Arizona’s Water: A Strategic Approach

Most Arizonans and Cave Creek citizens are becoming aware that we are approaching an insecure future in water availability. But too few of us understand the issues well enough to recognize how solutions need to be implemented.
Government and quasi-government state-wide agencies such as the Arizona Department of Water Resources are subject to policies established by our state legislature. The path to intelligent solutions is for the voters to understand why current policies exist, and how they can be changed.

One group likes to keep water prices low to stimulate economic growth and profits. Others stress behavior showing personal responsibility. Both approaches are useful, but they fail to address our most effective tools: education and strategic pricing of water.

I’ll consider education first. Like topics such as family planning and immigration, water policy is not a simple issue. But I think it’s one on which we can come together. You can learn the basics of historical and legal aspects of Arizona’s water policies by visiting the Desert Foothills Land Trust website: dflt.org /events /desert encounters /Arizona’s Water. 
This comprehensive presentation can help both educators (schools, public media and community organizations) as well as voters understand where we are, and why. The bottom line is that without understanding the subject, we can’t make the best decisions. Information is power.

Taking shorter showers and using the dishwasher less often are good ideas. But they don’t reduce usage very much. Limiting water use outside the home, such as for pools and landscaping, saves much more water. Demanding community planning is even more important. But still, the “elephant in the room” is the pricing of water. 

70% of our water is used for agricultural irrigation. But agriculture is only 8% of Arizona’s economy. Municipal water, including water for other businesses and for residents, is only about a quarter of Arizona’s current water use. As long as growing high water use crops such as alfalfa (hay) in the desert is cheap enough to make big profits, we need to wake up. And a very large portion of those profits are going outside Arizona. Investors in other parts of the country and foreign nations are making money by effectively exporting our water as animal feed, milk and beef.

The Phoenix-Tucson corridor is an “Active Management Area” (AMA) where major water users are monitored and regulated. But our water agencies can neither monitor nor regulate water in most rural areas. Unfortunately, this is where the use of groundwater has been rapidly expanding. It’s not just the residents who will suffer when rural towns run out of available water and must come to the rest of us for help. A non-regulation protocol outside the AMSs is state law. And the law is policy.

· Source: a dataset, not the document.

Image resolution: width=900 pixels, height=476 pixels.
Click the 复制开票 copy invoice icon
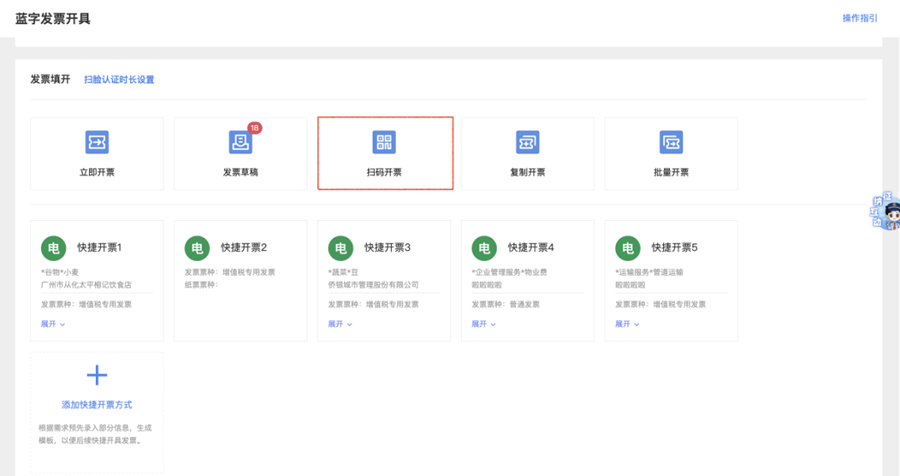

Market pricing is a central role of the American system. When you buy a product, it usually costs you what it costs to produce it. If there isn’t enough of it to meet current and future demands, supplies can be increased. But not our water. Arizona’s Colorado River water is limited, and it’s going to be cut back even more because the river is over-allocated. 
The most effective way we can protect and extend our groundwater, surface water (Arizona rivers) and Central Arizona Project (CAP) water is to price water at what it’s worth, not just the operational costs to supply it. Like state and federal grazing land, water is a limited natural resource that needs to be protected.

Groundwater is our long term security. 40% of statewide water use is groundwater. It is often called “fossil water” because it’s being “mined” as a basically non-renewable resource. So when we understand that natural recharge will not keep up with the demand, we can regulate use by legislation increasing prices to maintain a long-term sustainable supply. This policy is called “safe yield” because it balances use with recharge.

There is a wise saying that we don’t inherit Earth from our ancestors, we borrow it from our children. But to borrow implies pay-back. Arizona can’t pay back water while usage increases and water becomes even less available. It certainly doesn’t make sense to draw down our ground water when we know that as time goes by, our reserves will become increasingly important.

Arizona’s water must be used wisely. I’ll put it another way. As concerned citizens, we need to demand that our elected officials manage and price water strategically for our long-term needs.